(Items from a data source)
== == ==

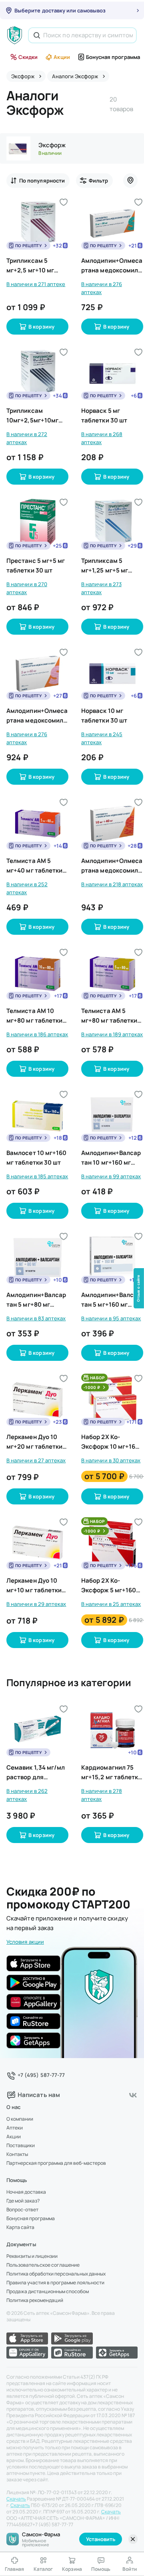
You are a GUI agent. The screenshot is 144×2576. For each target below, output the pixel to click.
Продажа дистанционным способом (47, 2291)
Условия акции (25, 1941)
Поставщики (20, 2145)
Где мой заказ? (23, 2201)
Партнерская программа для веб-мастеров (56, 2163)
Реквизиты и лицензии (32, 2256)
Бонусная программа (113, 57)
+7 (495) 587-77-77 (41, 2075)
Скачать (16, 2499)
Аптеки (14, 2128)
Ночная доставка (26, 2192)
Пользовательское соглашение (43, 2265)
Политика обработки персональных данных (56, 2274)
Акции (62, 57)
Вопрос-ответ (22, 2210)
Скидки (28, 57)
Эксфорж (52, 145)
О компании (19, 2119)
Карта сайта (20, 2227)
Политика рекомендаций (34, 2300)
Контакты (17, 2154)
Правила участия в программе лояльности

== == ==

PROBLEM DESCRIPTION -
Reproduce without change every line of the entries above, from the one containing "Поставщики (20, 2145)" through the last.

WRITTEN REPLY -
Поставщики (20, 2145)
Где мой заказ? (23, 2201)
Партнерская программа для веб-мастеров (56, 2163)
Реквизиты и лицензии (32, 2256)
Бонусная программа (113, 57)
+7 (495) 587-77-77 (41, 2075)
Скачать (16, 2499)
Аптеки (14, 2128)
Ночная доставка (26, 2192)
Пользовательское соглашение (43, 2265)
Политика обработки персональных данных (56, 2274)
Акции (62, 57)
Вопрос-ответ (22, 2210)
Скидки (28, 57)
Эксфорж (52, 145)
О компании (19, 2119)
Карта сайта (20, 2227)
Политика рекомендаций (34, 2300)
Контакты (17, 2154)
Правила участия в программе лояльности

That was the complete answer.